SP no fogo cruzado do crime
Por Notas & Informações / O ESTADÃO DE SP
Cidades do interior paulista viraram palco de uma sangrenta disputa entre integrantes do Comando Vermelho (CV) e do Primeiro Comando da Capital (PCC). Segundo uma recente reportagem do Estadão, investigações da Polícia Civil e do Ministério Público de São Paulo (MPSP) revelaram que a facção fluminense envia matadores do Rio de Janeiro para executar seus rivais em Rio Claro e região. Como o “serviço” é feito numa rápida viagem, trata-se do “bate-volta do crime”. Foram ao menos três homicídios executados com esse modus operandi: um cerco ou uma emboscada à vítima, perseguição pelas ruas e execução à luz do dia, com o uso de armamento pesado, como fuzis.
E tudo começou em 2021, quando integrantes de um grupo chamado Bonde do Magrelo iniciaram os ataques contra o PCC. Em 2023, após uma troca de comando, eles resolveram se aliar de vez aos bandidos do CV para fazer frente aos inimigos. Criminosos paulistas, inclusive, mudaram para o Rio de Janeiro e, de lá, ditam as ordens aos comparsas em São Paulo, dominam territórios a distância, controlam biqueiras do tráfico de drogas e, sobretudo, espalham o pânico entre os paulistas, assim como costumam fazer com os fluminenses.
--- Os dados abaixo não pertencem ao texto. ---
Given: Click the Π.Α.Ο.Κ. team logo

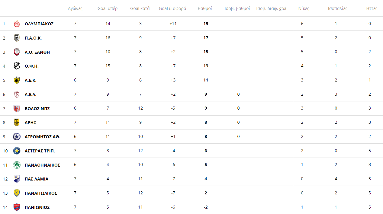Looking at the screenshot, I should (17, 38).
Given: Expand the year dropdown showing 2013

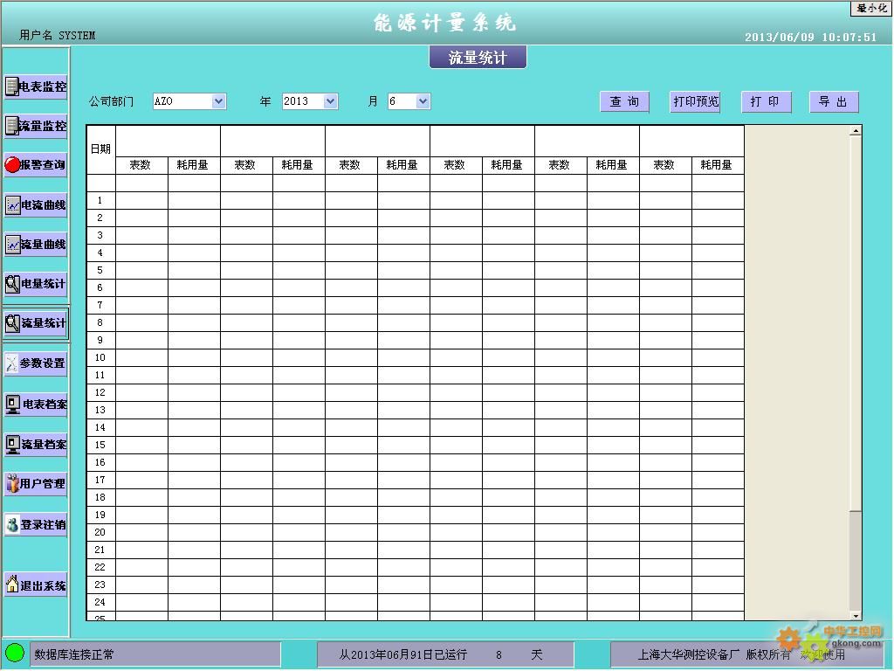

A ousadia é tamanha que o bando do Rio de Janeiro chegou até a cravar a sigla “CV” numa bandeira do Estado de São Paulo.
Esse avanço da facção fluminense impactou, decerto, os indicadores de criminalidade. Ao longo de cinco anos, foram ao menos 30 assassinatos em Rio Claro ligados ao crime organizado: um quinto de todos os casos de homicídio do município no período. E, além de aterrorizarem a vida em Rio Claro, os bandidos do CV já estão presentes também em Americana, Araras, Hortolândia, Piracicaba e Santa Bárbara d’Oeste, entre outras cidades. Ou seja, o bando do Rio de Janeiro amplia sua rede em importantes e prósperos municípios paulistas, numa região estratégica para o agronegócio, a indústria e os serviços do Estado.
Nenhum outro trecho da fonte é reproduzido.